UNDERSTANDING YOUR PATHOLOGY REPORT: FAQ SHEET

When your lung was biopsied, the samples taken were studied under the microscope by a specialized doctor with many years of training called a pathologist. The pathology report is used by your treating doctor to help make decisions about managing your care. This FAQ sheet is designed to help you understand the medical language used in the pathology report.

1. What is “in-situ carcinoma”?

In-situ carcinoma is a pre-cancer. The normal lung is made of air passages (bronchi) that end in a group of blind-ending sacs (acini) where your blood gets oxygenated. Carcinomas originate in the bronchi or acini and when they are confined to the inner lining of these structures, they are considered “in-situ carcinoma.” Once in-situ carcinoma growth has broken out of the inner lining of the ducts or lobules it is no longer “in-situ” and is referred to as “invasive” or “infiltrating” carcinoma, which means that the cells now have the potential to spread (metastasize) to other parts of your body.

2. What does it mean if my pre-cancer is called “squamous cell carcinoma in-situ” or “atypical adenomatous hyperplasia”?

These are the pre-cancers that precede invasive squamous cell carcinoma and adenocarcinoma, respectively. If they are present in a biopsy, it may mean that there is invasive carcinoma elsewhere in the lung that was not sampled on biopsy. If an excisional biopsy or lobe resection (lobectomy) shows only squamous cell carcinoma in situ or atypical adenomatous hyperplasia, the prognosis is excellent, although there may be other noncontiguous areas (skip areas) of the precancer.
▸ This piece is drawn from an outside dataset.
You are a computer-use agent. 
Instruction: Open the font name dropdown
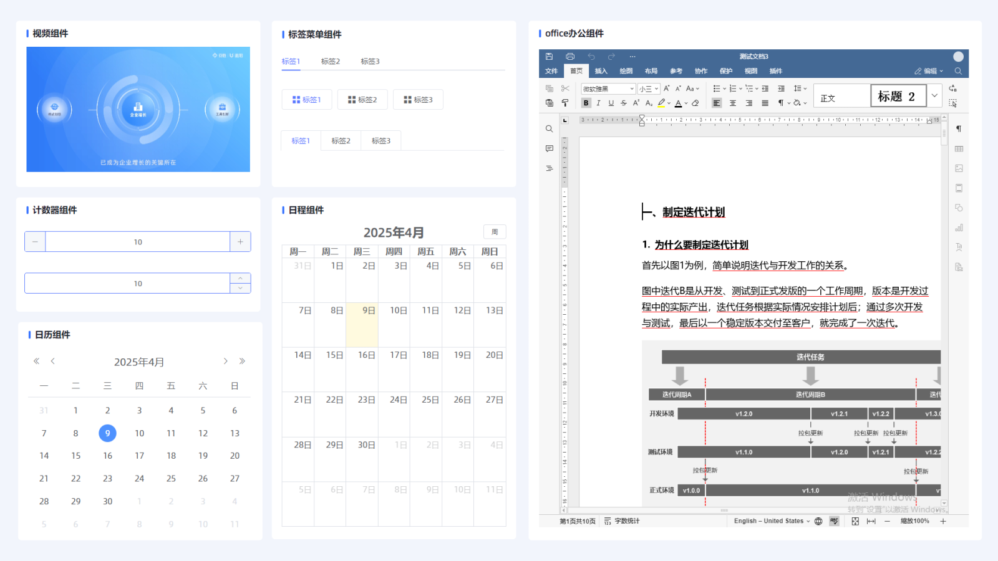(x=608, y=89)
3. What is “squamous metaplasia”?

When the air passages are irritated, their lining cells change their shape so that they are stacked on top of each other, a reaction called “squamous metaplasia”. When the irritation disappears, as for example when you stop smoking or pneumonia clears, the lining cells return to their normal appearance. Squamous metaplasia is not considered a pre-cancer, but if the irritation persists it can progress to “squamous dysplasia”. (See FAQ 4)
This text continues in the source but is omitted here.